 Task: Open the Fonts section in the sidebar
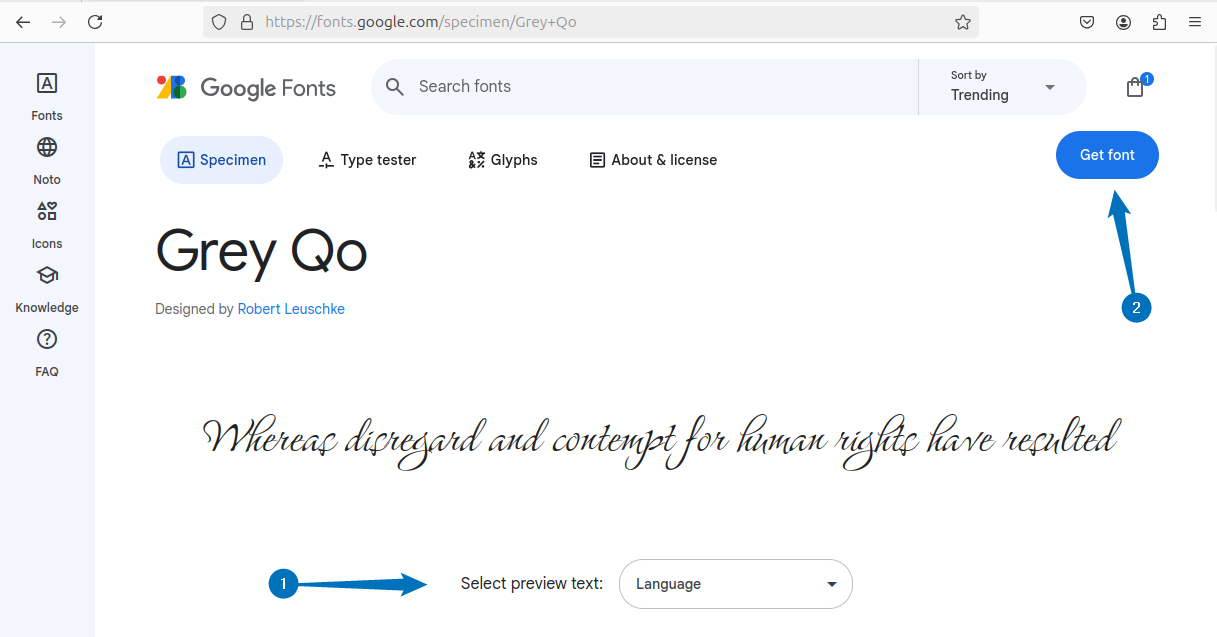[46, 95]
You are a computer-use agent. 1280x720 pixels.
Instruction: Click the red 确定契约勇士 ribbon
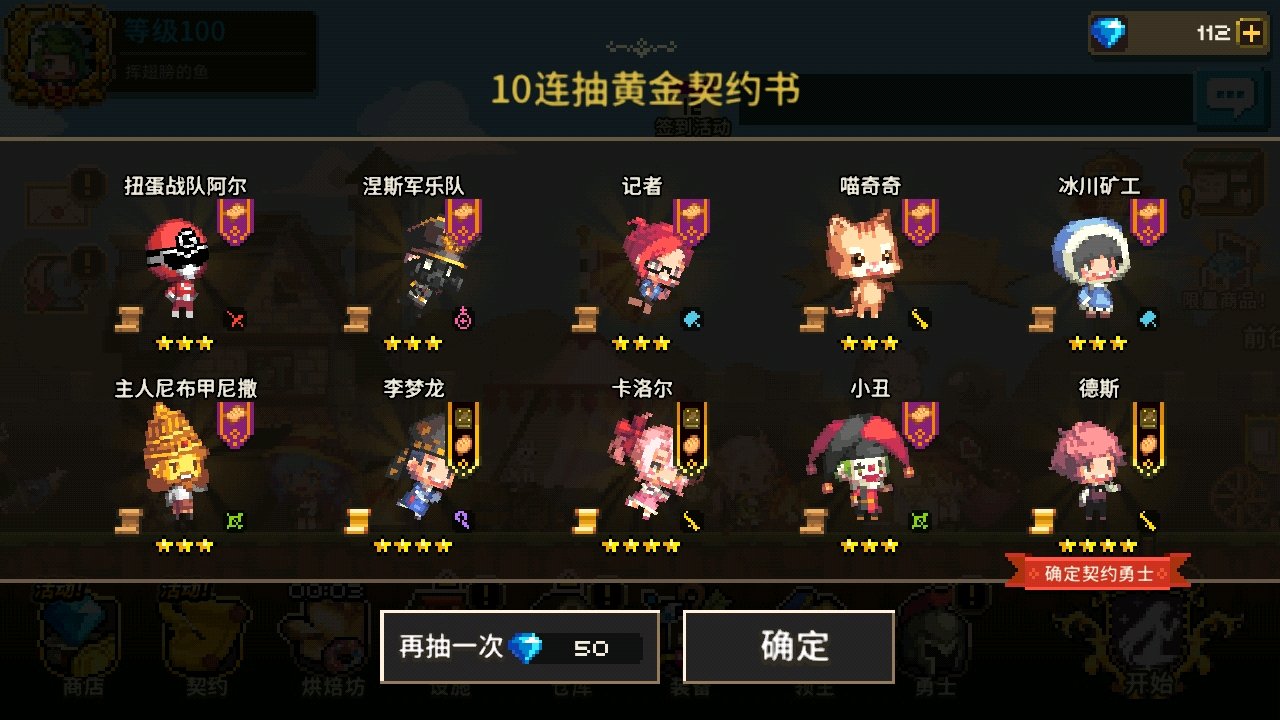click(x=1098, y=574)
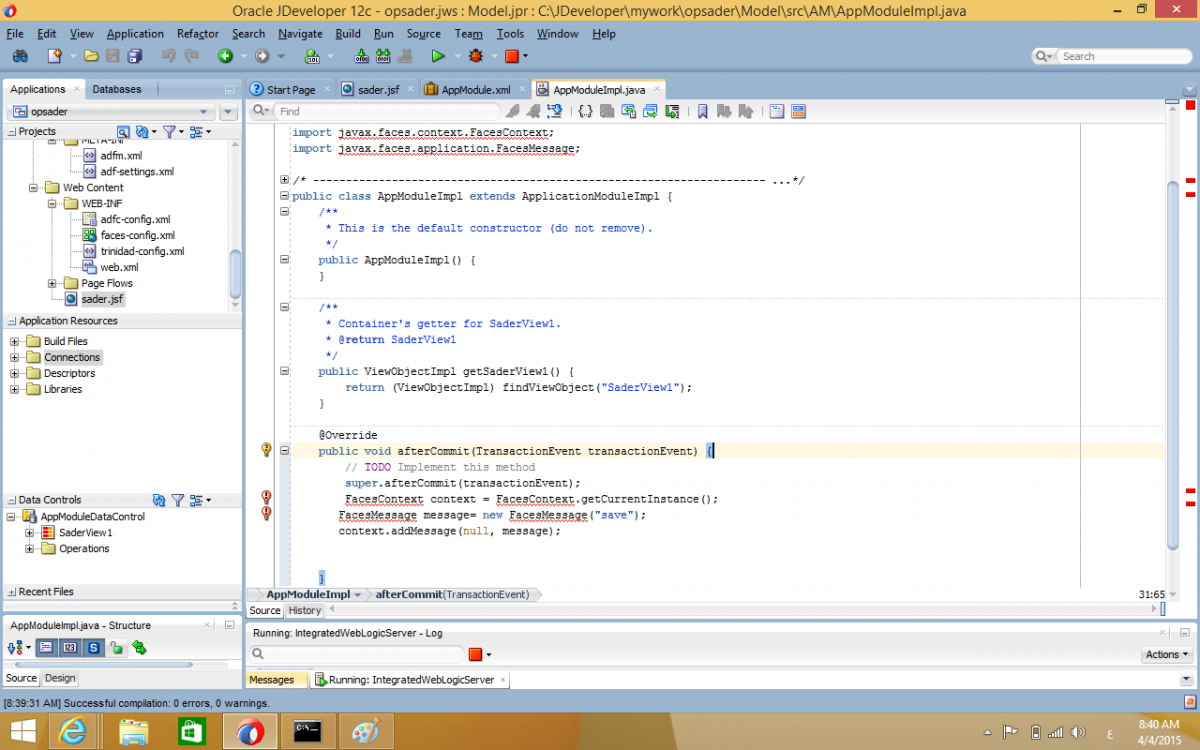
Task: Open the Actions button in log panel
Action: coord(1167,654)
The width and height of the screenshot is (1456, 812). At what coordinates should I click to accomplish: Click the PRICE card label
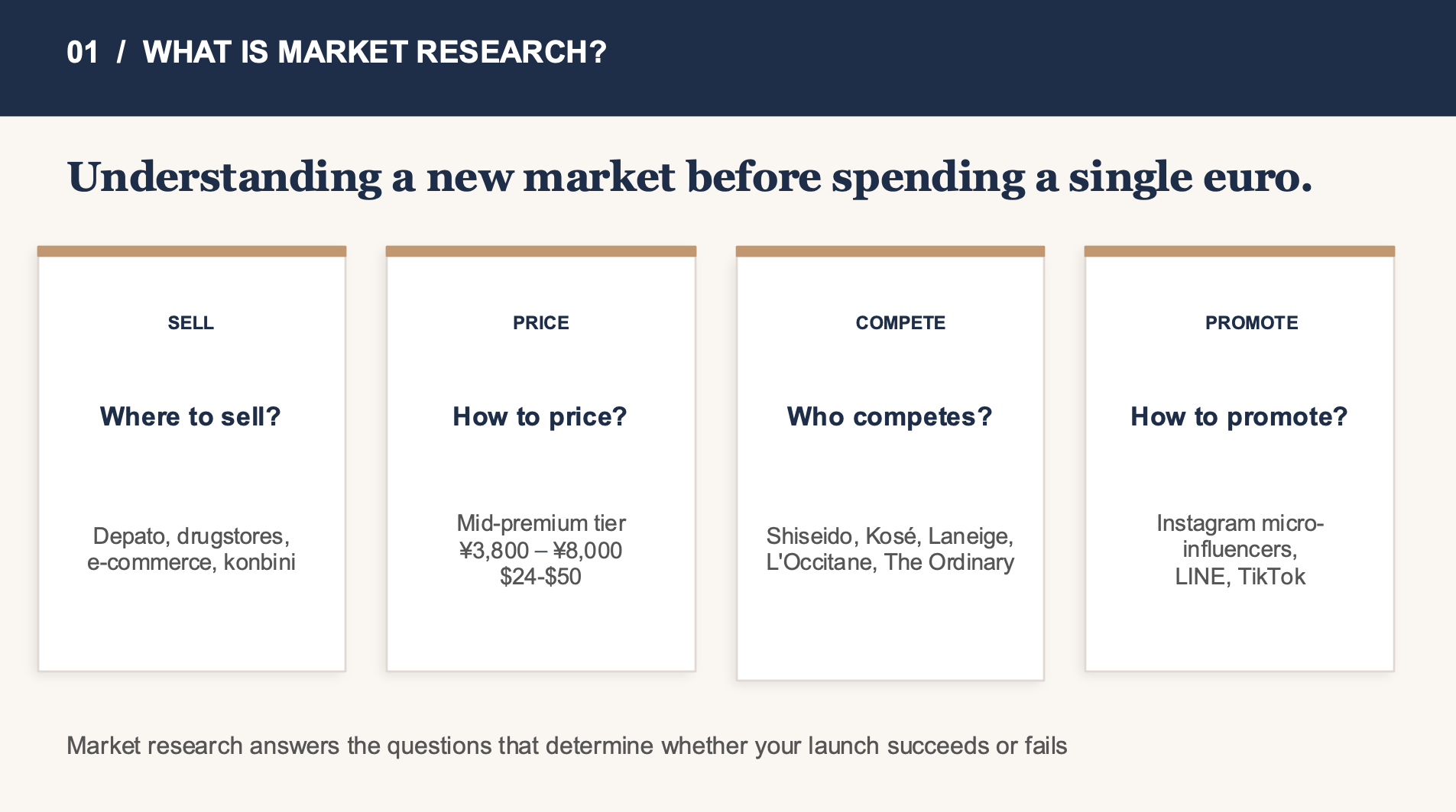click(x=541, y=322)
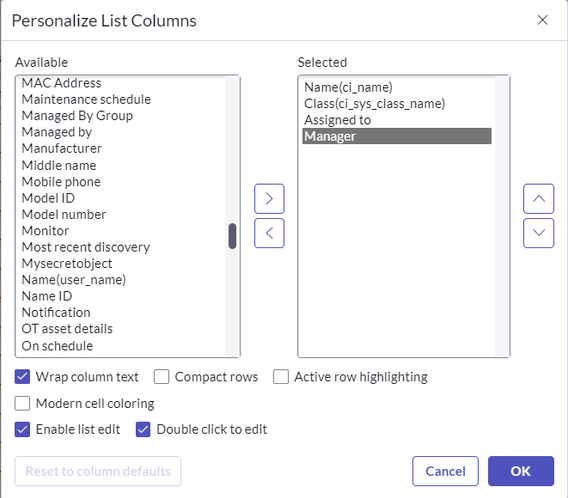
Task: Enable Compact rows checkbox
Action: 162,377
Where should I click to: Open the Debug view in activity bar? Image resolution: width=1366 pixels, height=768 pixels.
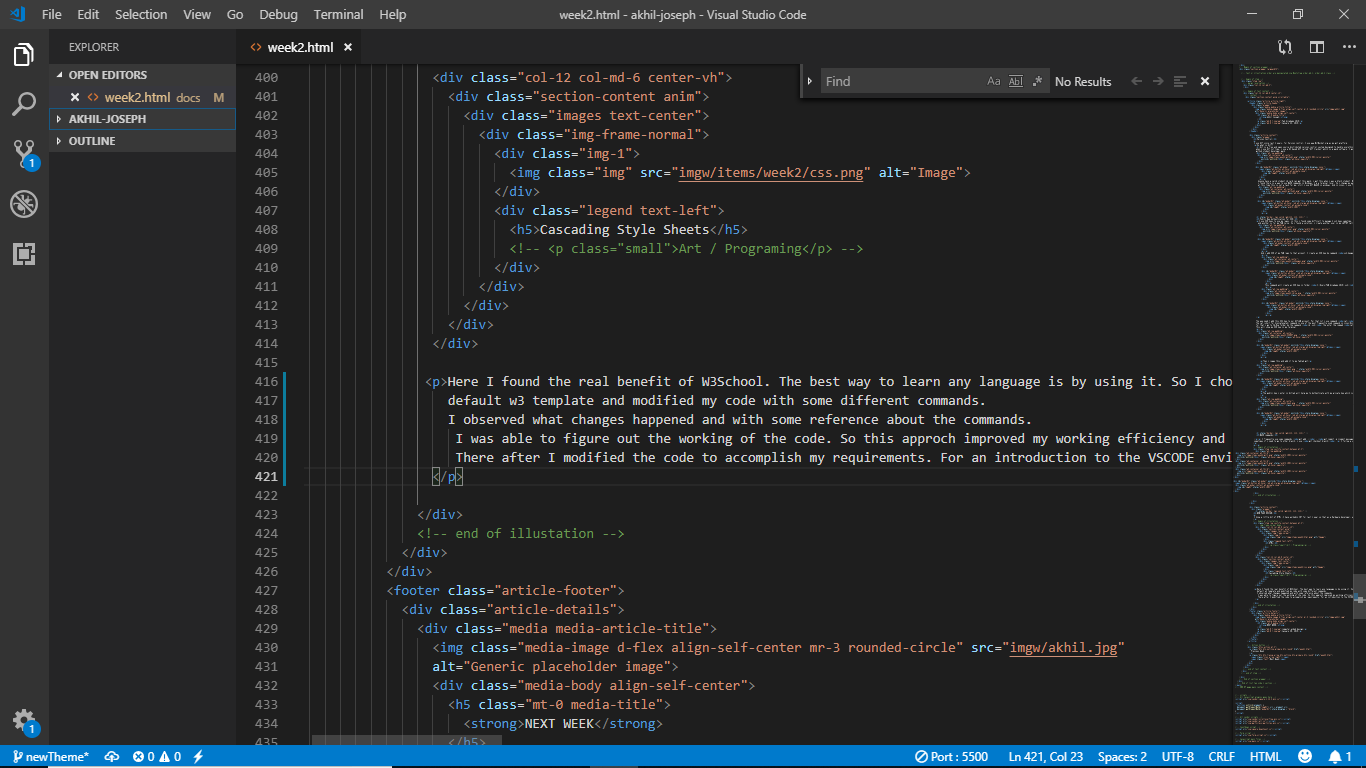pos(24,204)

■ **EXERCISE OBJECTIVE**
Please transcribe exactly the line containing "The width and" and every later line through the end of the records above, omitting pictures.

■ **TASK RESULT**
The width and height of the screenshot is (1456, 812). At what coordinates should I click to accomplish: Click the PRICE card label
click(x=541, y=322)
Task: Enable Compact rows checkbox
Action: 162,377
Where should I click to: Open the Debug view in activity bar? Image resolution: width=1366 pixels, height=768 pixels.
pos(24,204)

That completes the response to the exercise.